俺の盾として死ぬ覚悟を決めた目の前の旗本が俺に生きろと言う。


「スマンな、お前達の覚悟を踏みにじってしまうが・・・俺は逃げない。」


だが、逃げない。

今目の前で、本陣の目の前で命を賭けて戦う家臣たちがいる。

大将としてその者たちの命を背負わなければいけない。

責任から、恐怖から、現実から逃げてはならない。


「・・・では、そろそろいかせてもら「暫し待たれよ!」

忠勝が槍を構えたその時、どこからか大音声が聞こえる。


そして俺の後ろから陣幕を破ってその正体を現す。

「真柄様・・・。」

北国の豪傑、真柄直隆がヒシヒシと威圧感を出し歩いてくる。

「孫八郎、よくぞ耐え抜いた・・・撤退しろ。
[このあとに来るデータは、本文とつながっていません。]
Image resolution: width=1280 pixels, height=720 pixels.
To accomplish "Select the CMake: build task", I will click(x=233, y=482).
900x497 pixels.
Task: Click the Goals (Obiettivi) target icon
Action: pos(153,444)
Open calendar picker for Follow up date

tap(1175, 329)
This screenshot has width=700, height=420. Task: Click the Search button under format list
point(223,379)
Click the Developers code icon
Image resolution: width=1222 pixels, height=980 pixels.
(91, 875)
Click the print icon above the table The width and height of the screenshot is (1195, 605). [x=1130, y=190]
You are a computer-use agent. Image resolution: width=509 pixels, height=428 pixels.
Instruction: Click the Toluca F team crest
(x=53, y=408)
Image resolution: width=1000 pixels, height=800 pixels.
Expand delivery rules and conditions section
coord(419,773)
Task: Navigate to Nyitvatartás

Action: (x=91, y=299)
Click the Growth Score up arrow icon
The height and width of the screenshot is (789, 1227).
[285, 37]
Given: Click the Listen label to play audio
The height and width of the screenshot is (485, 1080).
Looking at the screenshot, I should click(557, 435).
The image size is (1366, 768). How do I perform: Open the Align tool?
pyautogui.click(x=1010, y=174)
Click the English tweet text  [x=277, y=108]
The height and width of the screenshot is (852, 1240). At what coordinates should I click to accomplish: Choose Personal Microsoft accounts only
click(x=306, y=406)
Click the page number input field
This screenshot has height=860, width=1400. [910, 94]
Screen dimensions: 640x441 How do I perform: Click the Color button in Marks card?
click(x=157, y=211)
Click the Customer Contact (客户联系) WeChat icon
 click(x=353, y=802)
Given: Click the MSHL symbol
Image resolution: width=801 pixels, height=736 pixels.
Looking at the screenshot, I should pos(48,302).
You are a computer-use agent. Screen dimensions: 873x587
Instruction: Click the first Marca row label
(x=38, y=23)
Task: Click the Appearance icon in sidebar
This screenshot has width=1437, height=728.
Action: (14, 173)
」


「・・・すみません、そんなこ「東を見よ」


言われた通り東を見ると、戦況は大きく変容していた。

浅井優勢だった戦場は、いまや織田家に覆され浅井は敗走を始めていた。


・・・そうか、横山城の抑えとして置いていた織田軍が浅井の左翼を衝いたのか。


俺が戦況を把握したのを見て真柄直隆は続きを言う。

「既に孫三郎殿は撤退し出しておる。

殿は我らが引き受ける故、安心して撤退いたせ。」

「しかし!」

「この戯け者が!・・・・・殿は戦場の華、年長者に譲るものぞ。」


俺は我を通さず真柄様の言うことを聞き、撤退を指示し

真柄様たちが抑えてくれている内に戦場を離脱する。


数を減らした兵を率い北国街道を北上し撤退して行く最中

今日この一日で俺はかなり年老いたように感じる。

一体何人の兵を失ったのだろうか。どれだけ損害を負ったのだろうか。

俺の采配で何人の人を殺したのだろうか。

ゲームじゃ感じることの出来ない現実リアルを生きる人の命の重さ。

自分の指示で何十何百という人が死ぬ。

その実感は、軽く命を考えていた今の俺には重すぎた。


こうして俺の初陣は敗北で幕を閉ざしたのだった。